Re: [PATCH 0/5] Reduce a vmalloc internal lock contention preparation work

From: Uladzislau Rezki
Date: Wed Jun 08 2022 - 06:20:38 EST


>
> I can toss it in for some runtime testing, but...
>
> What lock are we talking about here, what is the magnitude of the
> performance issues it is causing and what is the status of the patch
> which uses all this preparation?
>
1.
The vmalloc still uses the global lock in order to access to the global
vmap space. As for magnitude it depends on number of CPUs, higher
number higher contention. Linear dependence.

2.
I am not aware about performance issues which i run into on my setup,
from the other hand there is a "Per cpu kva allocator" built on top of
vmalloc. See vm_map_ram() vm_unmap_ram(). Having vmalloc-per
CPU we can get rid of it.

It is used by the XFS, f2fs and some drivers. The reason is that a
vmalloc is costly due to internal global lock. That is why those users
go with "Per cpu kva allocator" to accelerate their workloads.

3.
My synthetic test shows a big difference between per-CPU vmalloc
patches and default variant. I have different prototypes based on
various ways how to make it per-CPU. I still do not have a fully solution
that satisfies all the needs.
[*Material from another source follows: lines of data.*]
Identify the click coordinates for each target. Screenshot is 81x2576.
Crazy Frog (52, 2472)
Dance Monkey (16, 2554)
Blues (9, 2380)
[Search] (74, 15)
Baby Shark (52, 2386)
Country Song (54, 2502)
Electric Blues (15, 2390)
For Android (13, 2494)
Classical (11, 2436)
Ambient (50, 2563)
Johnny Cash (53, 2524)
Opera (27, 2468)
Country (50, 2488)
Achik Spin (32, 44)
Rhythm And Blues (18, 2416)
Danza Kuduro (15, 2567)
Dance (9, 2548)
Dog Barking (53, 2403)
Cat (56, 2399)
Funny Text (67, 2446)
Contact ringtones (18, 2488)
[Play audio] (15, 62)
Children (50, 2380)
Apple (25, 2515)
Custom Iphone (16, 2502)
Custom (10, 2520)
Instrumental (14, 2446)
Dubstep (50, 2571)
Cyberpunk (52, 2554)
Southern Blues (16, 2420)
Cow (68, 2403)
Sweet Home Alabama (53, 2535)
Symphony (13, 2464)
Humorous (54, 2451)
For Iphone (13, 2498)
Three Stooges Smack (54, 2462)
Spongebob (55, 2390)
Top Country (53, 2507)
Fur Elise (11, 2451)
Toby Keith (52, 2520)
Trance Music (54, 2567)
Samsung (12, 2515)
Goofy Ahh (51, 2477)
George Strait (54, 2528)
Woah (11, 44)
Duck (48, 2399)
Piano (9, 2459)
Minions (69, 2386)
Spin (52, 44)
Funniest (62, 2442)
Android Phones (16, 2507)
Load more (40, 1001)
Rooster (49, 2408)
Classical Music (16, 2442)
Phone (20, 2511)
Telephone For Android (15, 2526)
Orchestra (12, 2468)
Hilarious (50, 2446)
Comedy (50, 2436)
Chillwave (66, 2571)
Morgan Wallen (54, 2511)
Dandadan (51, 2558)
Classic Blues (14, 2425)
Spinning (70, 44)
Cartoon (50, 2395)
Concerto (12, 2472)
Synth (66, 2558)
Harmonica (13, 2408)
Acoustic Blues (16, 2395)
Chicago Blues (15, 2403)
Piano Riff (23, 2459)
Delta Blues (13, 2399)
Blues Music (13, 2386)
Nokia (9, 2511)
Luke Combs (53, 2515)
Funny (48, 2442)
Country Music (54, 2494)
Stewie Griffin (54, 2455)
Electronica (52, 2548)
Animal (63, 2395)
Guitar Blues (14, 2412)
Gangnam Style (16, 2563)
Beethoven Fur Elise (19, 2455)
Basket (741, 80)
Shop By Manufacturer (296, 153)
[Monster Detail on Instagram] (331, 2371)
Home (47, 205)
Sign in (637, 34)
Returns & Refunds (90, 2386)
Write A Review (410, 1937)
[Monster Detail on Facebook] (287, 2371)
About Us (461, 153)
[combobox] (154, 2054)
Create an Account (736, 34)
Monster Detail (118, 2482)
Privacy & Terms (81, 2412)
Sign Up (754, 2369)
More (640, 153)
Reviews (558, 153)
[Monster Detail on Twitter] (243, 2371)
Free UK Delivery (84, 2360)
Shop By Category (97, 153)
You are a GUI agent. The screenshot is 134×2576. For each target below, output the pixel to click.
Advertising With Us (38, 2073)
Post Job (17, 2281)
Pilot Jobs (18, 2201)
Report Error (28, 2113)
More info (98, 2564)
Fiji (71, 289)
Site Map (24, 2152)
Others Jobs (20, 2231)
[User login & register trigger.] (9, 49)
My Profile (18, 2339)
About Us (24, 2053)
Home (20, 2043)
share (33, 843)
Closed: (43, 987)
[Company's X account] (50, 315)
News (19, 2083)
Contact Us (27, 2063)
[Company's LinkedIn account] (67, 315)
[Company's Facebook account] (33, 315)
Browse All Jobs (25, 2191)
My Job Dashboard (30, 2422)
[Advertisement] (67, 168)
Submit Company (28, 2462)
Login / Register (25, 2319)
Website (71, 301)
But i do not think it is possible due to many
constraints.

4.
This series is not tighten to future per-cpu-vmalloc patches, it is rather
makes the vmalloc code to be more generic as a result of such common
code it would be easier to extend it to per-cpu variant.

It means if per-cpu is not in place it is not needed to be reverted back.

That is the status.

--
Uladzislau Rezki